━━━━━ TEXT ZUR ANALYSE

Wien/New York/Moskau. Mit dieser raschen Entscheidung hatte kaum jemand gerechnet. Denn eigentlich war erwartet worden, dass Russland das Prozedere in die Länge zieht. Am Mittwochabend stimmte der UN-Sicherheitsrat dann aber dafür, dass der portugiesische Ex-Premier und frühere UN-Flüchtlingshochkommissar Antonió Guterres neuer UN-Generalsekretär werden soll. Keine der UN-Vetomächte – auch nicht Russland – war dagegen. Noch zwei Tage zuvor waren aus Moskau völlig andere Signale gekommen: Denn der russische UN-Botschafter Witali Tschurkin hatte darauf beharrt, dass eine Frau aus Osteuropa Generalsekretär Ban Ki-moon nachfolgen müsse. Das berichtet ein westlicher Diplomat der „Presse“. Damit habe Tschurkin alle anderen hinters Licht geführt, so der Diplomat. Denn auch aus sämtlichen Probeabstimmungen zuvor war Guterres als klarer Sieger hervorgegangen.

━━━━━━━━━━
━━━━━ DATENAUSZUG

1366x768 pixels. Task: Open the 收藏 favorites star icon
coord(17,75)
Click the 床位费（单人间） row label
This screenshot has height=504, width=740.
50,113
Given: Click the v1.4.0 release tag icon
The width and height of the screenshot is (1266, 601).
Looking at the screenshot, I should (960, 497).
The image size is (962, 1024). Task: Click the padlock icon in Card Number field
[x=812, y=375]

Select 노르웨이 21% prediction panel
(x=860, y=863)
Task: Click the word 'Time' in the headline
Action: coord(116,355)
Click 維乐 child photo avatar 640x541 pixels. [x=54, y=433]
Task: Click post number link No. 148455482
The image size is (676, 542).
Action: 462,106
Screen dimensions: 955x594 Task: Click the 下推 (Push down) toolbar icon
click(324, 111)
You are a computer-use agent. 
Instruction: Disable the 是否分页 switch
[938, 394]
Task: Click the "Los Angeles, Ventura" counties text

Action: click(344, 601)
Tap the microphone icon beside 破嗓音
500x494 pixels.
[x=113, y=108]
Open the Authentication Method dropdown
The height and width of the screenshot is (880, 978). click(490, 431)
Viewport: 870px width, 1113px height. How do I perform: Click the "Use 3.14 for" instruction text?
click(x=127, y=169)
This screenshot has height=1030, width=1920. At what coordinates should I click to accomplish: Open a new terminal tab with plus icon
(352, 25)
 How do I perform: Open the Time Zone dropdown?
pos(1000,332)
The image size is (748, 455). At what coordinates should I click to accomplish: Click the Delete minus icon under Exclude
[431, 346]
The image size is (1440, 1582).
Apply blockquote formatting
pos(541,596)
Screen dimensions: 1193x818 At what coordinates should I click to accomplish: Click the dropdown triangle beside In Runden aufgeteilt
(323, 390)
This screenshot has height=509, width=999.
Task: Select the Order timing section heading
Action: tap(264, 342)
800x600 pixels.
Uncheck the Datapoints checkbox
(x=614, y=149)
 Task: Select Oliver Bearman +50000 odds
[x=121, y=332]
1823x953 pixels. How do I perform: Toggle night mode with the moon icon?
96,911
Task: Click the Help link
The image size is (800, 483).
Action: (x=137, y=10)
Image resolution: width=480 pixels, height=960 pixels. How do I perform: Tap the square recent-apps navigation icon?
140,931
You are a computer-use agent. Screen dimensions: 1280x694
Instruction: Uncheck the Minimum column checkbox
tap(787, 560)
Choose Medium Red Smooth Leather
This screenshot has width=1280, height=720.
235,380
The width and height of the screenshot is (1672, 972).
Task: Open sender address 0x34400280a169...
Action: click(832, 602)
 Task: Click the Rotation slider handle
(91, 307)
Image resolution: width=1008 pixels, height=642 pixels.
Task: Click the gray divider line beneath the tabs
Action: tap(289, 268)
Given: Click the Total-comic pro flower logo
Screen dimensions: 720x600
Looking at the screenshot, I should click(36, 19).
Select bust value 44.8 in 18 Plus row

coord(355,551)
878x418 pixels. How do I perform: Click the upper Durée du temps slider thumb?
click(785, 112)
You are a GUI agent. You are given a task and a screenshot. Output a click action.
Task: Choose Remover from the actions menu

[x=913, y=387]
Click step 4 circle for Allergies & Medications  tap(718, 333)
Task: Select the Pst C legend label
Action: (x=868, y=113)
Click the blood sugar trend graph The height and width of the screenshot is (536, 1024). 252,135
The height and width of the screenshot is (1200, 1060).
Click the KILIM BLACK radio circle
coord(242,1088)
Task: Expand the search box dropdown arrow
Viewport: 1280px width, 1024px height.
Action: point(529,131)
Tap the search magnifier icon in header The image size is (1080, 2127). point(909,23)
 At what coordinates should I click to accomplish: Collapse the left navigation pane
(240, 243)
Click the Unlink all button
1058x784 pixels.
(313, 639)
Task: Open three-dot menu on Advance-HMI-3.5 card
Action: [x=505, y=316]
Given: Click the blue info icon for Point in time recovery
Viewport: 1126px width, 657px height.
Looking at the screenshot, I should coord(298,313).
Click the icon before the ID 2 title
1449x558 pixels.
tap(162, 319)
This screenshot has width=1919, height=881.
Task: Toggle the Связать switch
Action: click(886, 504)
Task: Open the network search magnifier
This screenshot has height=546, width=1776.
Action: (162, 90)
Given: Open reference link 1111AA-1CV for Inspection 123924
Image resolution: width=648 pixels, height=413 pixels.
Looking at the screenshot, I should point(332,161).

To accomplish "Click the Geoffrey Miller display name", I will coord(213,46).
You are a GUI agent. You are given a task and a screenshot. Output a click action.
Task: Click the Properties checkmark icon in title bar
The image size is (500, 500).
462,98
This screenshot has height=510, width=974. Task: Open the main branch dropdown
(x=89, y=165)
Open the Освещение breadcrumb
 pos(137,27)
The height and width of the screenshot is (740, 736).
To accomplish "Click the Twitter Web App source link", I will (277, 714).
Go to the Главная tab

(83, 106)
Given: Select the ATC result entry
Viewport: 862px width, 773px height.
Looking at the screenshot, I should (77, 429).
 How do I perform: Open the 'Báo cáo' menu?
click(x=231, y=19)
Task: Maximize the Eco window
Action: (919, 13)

━━━━━━━━━━

AUFGABENSTELLUNG
Gib bitte den Text über die Wahl des neuen UN-Generalsekretärs vollständig und wortgetreu wieder.

ANTWORT ZUR AUFGABE
Wien/New York/Moskau. Mit dieser raschen Entscheidung hatte kaum jemand gerechnet. Denn eigentlich war erwartet worden, dass Russland das Prozedere in die Länge zieht. Am Mittwochabend stimmte der UN-Sicherheitsrat dann aber dafür, dass der portugiesische Ex-Premier und frühere UN-Flüchtlingshochkommissar Antonió Guterres neuer UN-Generalsekretär werden soll. Keine der UN-Vetomächte – auch nicht Russland – war dagegen. Noch zwei Tage zuvor waren aus Moskau völlig andere Signale gekommen: Denn der russische UN-Botschafter Witali Tschurkin hatte darauf beharrt, dass eine Frau aus Osteuropa Generalsekretär Ban Ki-moon nachfolgen müsse. Das berichtet ein westlicher Diplomat der „Presse“. Damit habe Tschurkin alle anderen hinters Licht geführt, so der Diplomat. Denn auch aus sämtlichen Probeabstimmungen zuvor war Guterres als klarer Sieger hervorgegangen.